■ **QUESTIONS ON THE MATERIAL**:
(1) Using the passage on AI-related legal errors, answer each question on its own line, marked (a), (b), and (c).
(a) In the 2025 High Court case in the U.K., how many fictitious case-law citations did the barrister submit, and out of how many total?
(b) Sullivan & Cromwell cited incorrect statutes from which code?
(c) What did the attorney in Mata v. Avianca use to draft the legal filing?
(2) For each statement, say yes or no to whether the passage on AI-related legal errors supports it. Quote the words from the passage that settle it.
(a) The Mata v. Avianca case dates from 2025.
(b) The defendant in the Cambodia scam case denies the allegations.
(c) A recent study suggests U.S. federal courts are seeing their caseloads fall.

Last month, top law firm Sullivan & Cromwell was forced to apologize for filing fictitious case names and fabricated quotes in a legal document submitted in a case, as well as citing incorrect statutes in the U.S. Bankruptcy Code. “We deeply regret this occurred,” the firm wrote in an apologetic letter to the judge in a case about an alleged scam operation run out of Cambodia, which the defendant denies.

It’s far from the only legal hitch blamed on AI. A 2025 High Court case in the U.K. saw a barrister submit 18 fictitious case-law citations out of 45 total. In another 2025 disciplinary case, a barrister used AI to prepare for a hearing and attempted to mask fabricated citations, while the widely publicized 2023 Mata v. Avianca case was among the first major examples of an attorney using ChatGPT to draft a legal filing that relied on entirely nonexistent judicial precedents.

The impact of AI on the legal system is also starting to come into focus through new research examining the underlying numbers. A recent study suggests that U.S. federal courts are beginning to see significant increases in their caseloads.

■ **SUPPLIED DATA**:
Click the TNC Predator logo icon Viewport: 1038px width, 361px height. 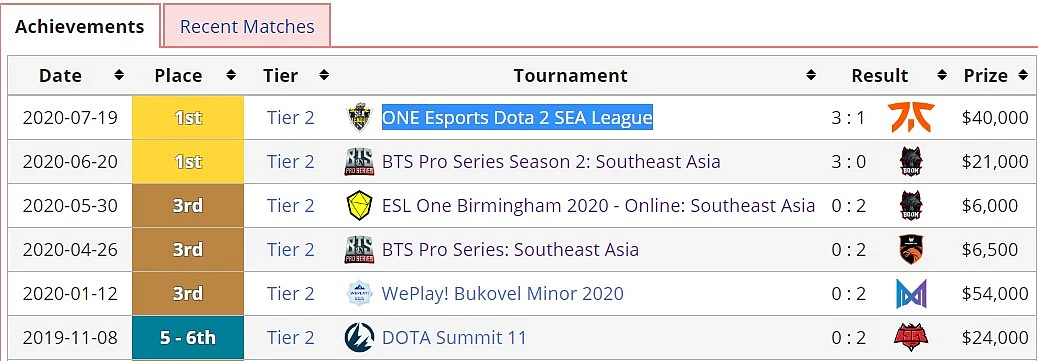click(912, 250)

■ **RESPONSES TO THE EXERCISE**:
(1)
(a) 18 fictitious citations out of 45 total
(b) The U.S. Bankruptcy Code
(c) ChatGPT

(2)
(a) No: "the widely publicized 2023 Mata v. Avianca case"
(b) Yes: "which the defendant denies"
(c) No: "U.S. federal courts are beginning to see significant increases in their caseloads"